As three different survey year cohorts (1974, 1981, and 1991) are studied in relation to the 2000 health outcome, four different historical contexts are possible to reflect on. During the studied period 1974–2000, a number of significant changes did take place in the Swedish society. In welfare terms, the study period begins when the Swedish welfare state was still expanding and ends during a period of retrenchment. The labor market situation deteriorated from almost full employment to high unemployment [61
]. Although there have been a changing historical context during the whole study period, there has not been an economical collapse with depression and familial deprivation as a consequence. But understanding and controlling the historical context within the performed studies make it more possible to rule out potential societal effects over time and allow the focus to be on the primary exposures and outcomes.
This study has certain limitations. First, the relative low sample size affects the power of the results. The sample size together with some low frequencies could generate numerical problems and introducing wide confidence intervals [64
]. Despite this, significant results were found. Still, an increased chance of false negatives remains, for example with regard to the low number of statistical significant differences found among the social demographic descriptives (Table
). Second, the measures used in this study to capture exposure to violence are crude and possibly underestimate the prevalence of exposure violence. Third, it is possible that respondents’ conceptual understandings of some survey questions might have changed throughout the study period.
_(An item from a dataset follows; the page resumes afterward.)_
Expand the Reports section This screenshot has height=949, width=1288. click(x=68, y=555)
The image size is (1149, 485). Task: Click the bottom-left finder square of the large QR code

For example, the importance of different health related assessments varies between adolescence and adulthood since health problems differ between adolescence and adulthood (the study is framed in a broad age range), and probably between the earlier survey cohort and the later [65
]. However, in our study even after controlling for family upbringing related factors, behavioral factors, and adolescent illness burden, there remained a significant relationship between adolescent exposure to violence and adult health status of the women.